It’s the new year!
11th January 2021Happy New Year
Unlike previous years there won’t be anything about New Year’s resolutions. You may have resolved to do something, give up something or change something but many of us will have said …’not this year’. For those who have known me for some time you might be expecting something about me giving up coffee … ‘not this year!’
Throughout 2020 there has been week after week when I could write about how challenging that week had been. Many of those weeks would’ve been the most difficult weeks that we were faced with in schools and colleges, or in our wider communities. In the ‘olden days’ (pre-COVID, not the 1970s) we would have thought that a very difficult period or series of events would end and that might be it for a number of years, before we really have another terrifically difficult day/week. No such luck in 2020. Many of us were hoping that 2021 would be very much a better year.
As we peered into our crystal balls, in the wee small hours of New Year’s Day, many of us could see the dim lights of hope. Those lights might be vaccines, falling COVID infection rates, simpler days at work and the possibility of seeing family and friends in the flesh. All those things may yet happen but just to ensure that we don’t run away with ourselves we’ve had the cold reality of the first working week in January bringing us back down with a heavy thud. We’ve all, in the country, experienced a week as difficult as almost any other time in the past 12 months.
That said; we’ve got through it. There have been bumps on the way and things have been more challenging than we might have expected when we woke to the new school and college week on Monday morning; due mostly to decisions being taken in Westminster, which not only surprised in respect of their significance but also their timing and time given to do what was expected of us all.
Much of what we’ve done in schools and the college and in your homes and workplaces has been way beyond what you might have been expected to do. I have no doubts that you will have all done what you’ve had to do with good humour, with professionalism and with a commitment to the neighbourhoods and community within which we live and work.
We in the schools and the college know that, in working through this very challenging time, we have three constituencies to be mindful of and take care of: the pupils/students, the community and the staff. Those pillars are equally important and we do not prioritise one over the other – for if we did the edifice would surely tumble. We do understand that we have a role to play in helping this community get through the terrifically difficult crisis we face. We aren’t an emergency service, working in education and it would be foolish to say we were; however, we know the value of education and we know the contribution that we make. I thank you all for supporting us as we make that contribution and I thank you all for the value you add to the pupil’s and student’s lives, to ensuring that this community is safe, stable and strong and for the support, help and good humour you show to us and each other.
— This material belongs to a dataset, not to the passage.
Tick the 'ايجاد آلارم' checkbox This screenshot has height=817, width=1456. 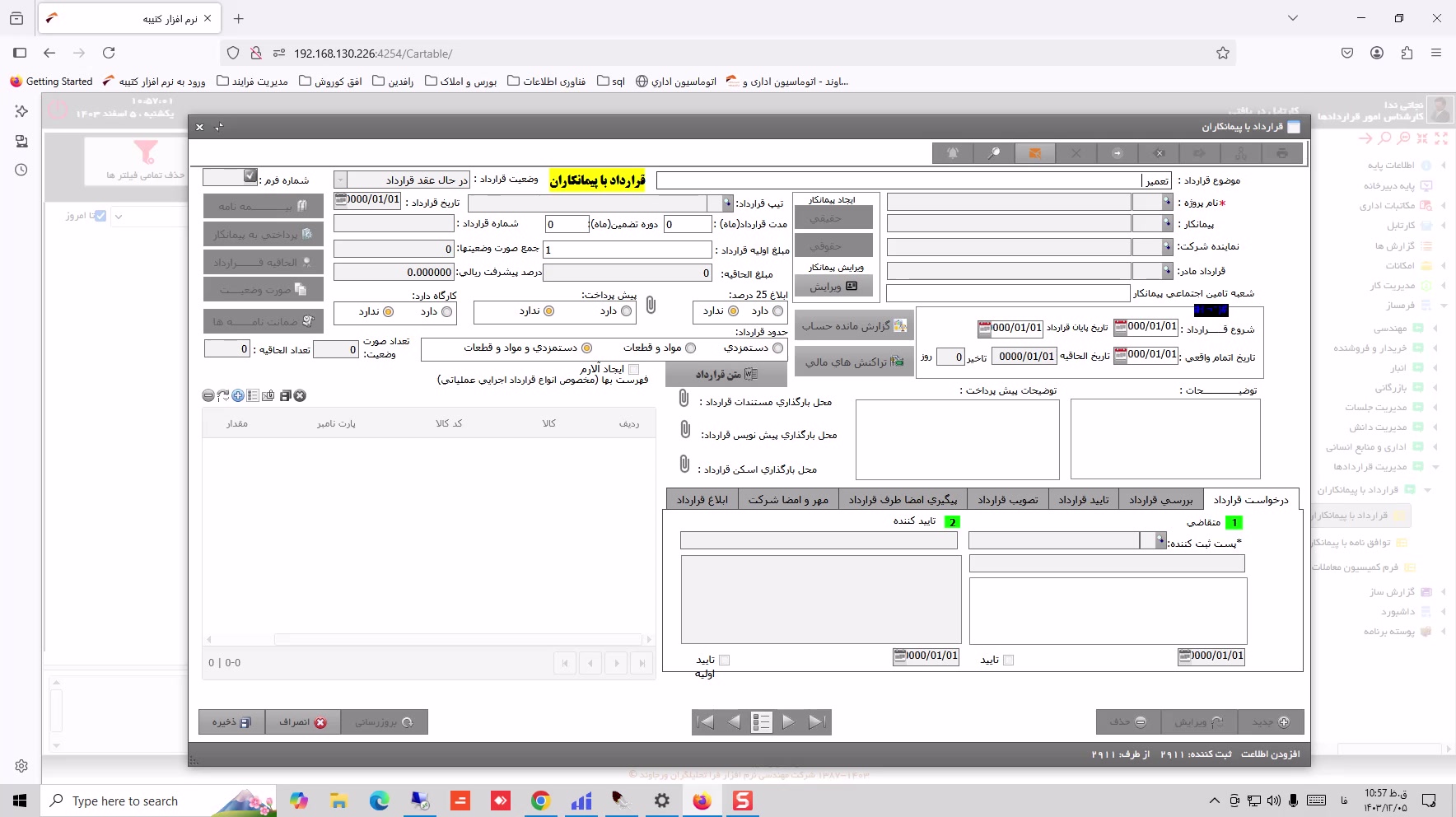click(633, 370)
And looking back to look forward, I would now usually say … ‘and have a great weekend’. However, I know that the weekend will be what the weekend is. For many of us that will be very limited in respect of what we do, where we go, who we do it with and how much we enjoy it. As the old phrase goes – it is what it is.
‘Cheers to a new year and another chance for us to get it right.’ Oprah Winfrey
‘Ring out the false, ring in the true’. Alfred Lord Tennyson
‘To be an ideal guest, stay at home’. E. W. Howe
I guess it’s best that I just say thank you for everything that you’ve done this week.